Créée en 2019, URelles est spécialisée dans la stratégie et la mise en œuvre de politiques favorables à l’embauche et la rétention des femmes dans l’industrie technologique. Un processus qui se fait en plusieurs étapes, à savoir attirer les talents féminins dans les structures professionnelles, les retenir, et les aider à se projeter sur le long terme.

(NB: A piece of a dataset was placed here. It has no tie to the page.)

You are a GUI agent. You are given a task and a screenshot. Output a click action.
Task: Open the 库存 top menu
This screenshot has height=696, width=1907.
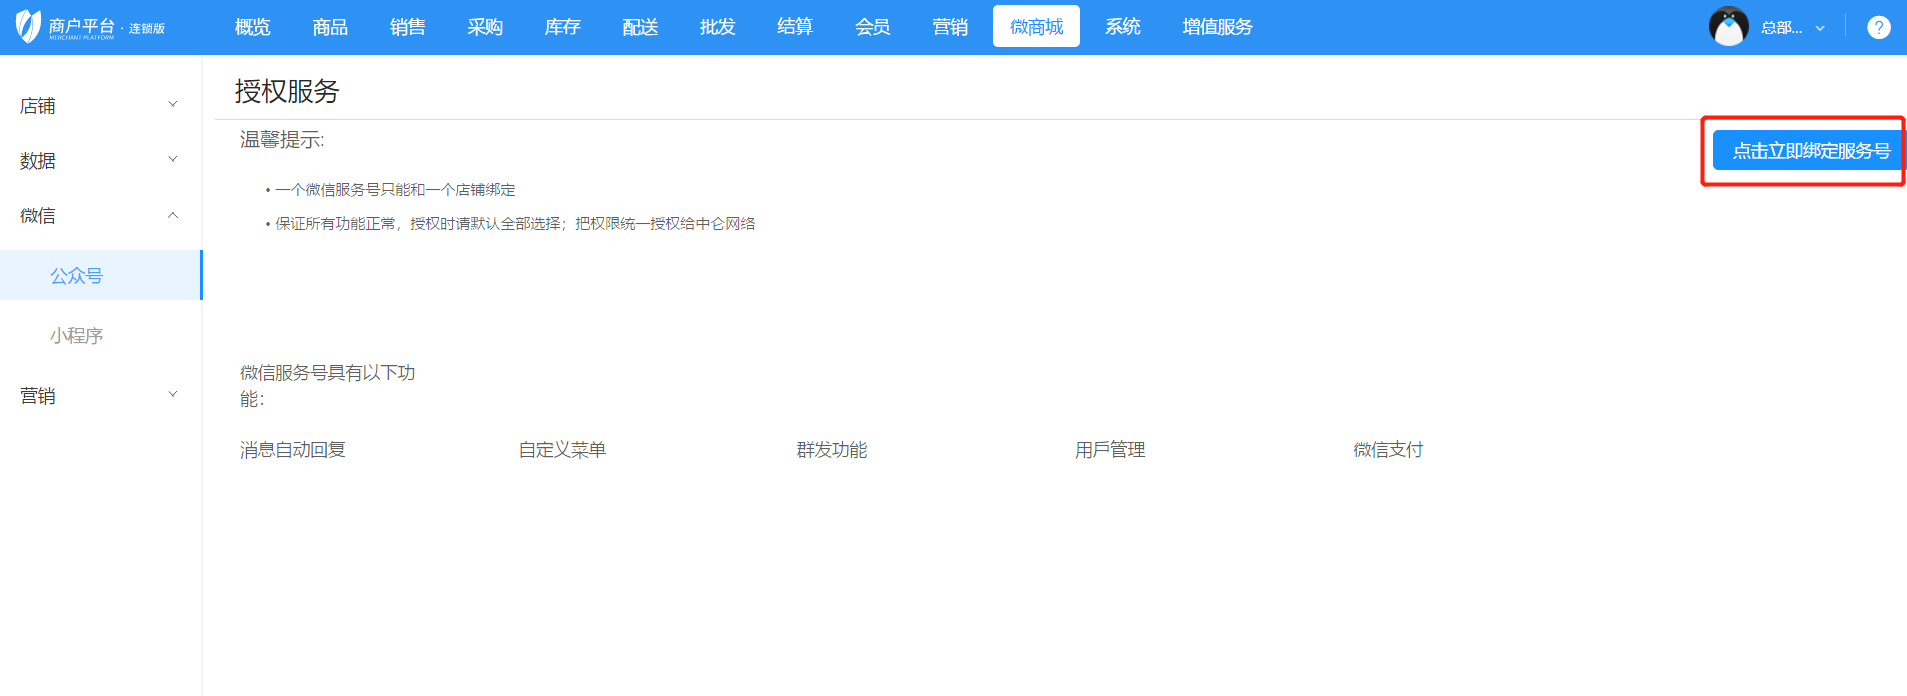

Une étude mentionnée sur le site de URelles et publiée par Morgan Stanley en 2017 indique que les entreprises technologiques les plus inclusives ont rapporté en moyenne 5,4 % de plus que les entreprises moins inclusives. «Si tous les employés viennent de la même université, ont grandi au même endroit et ont le même profil, ils vont probablement penser aux mêmes solutions, affirme Chloé Freslon. Quand on prône la diversité, on promeut en fait la différence qui apporte de la créativité et une plus grande capacité de résolution de problèmes.» Lorsque la main d’œuvre est diversifiée, elle s’adresse aussi à un plus grand pan de consommateurs.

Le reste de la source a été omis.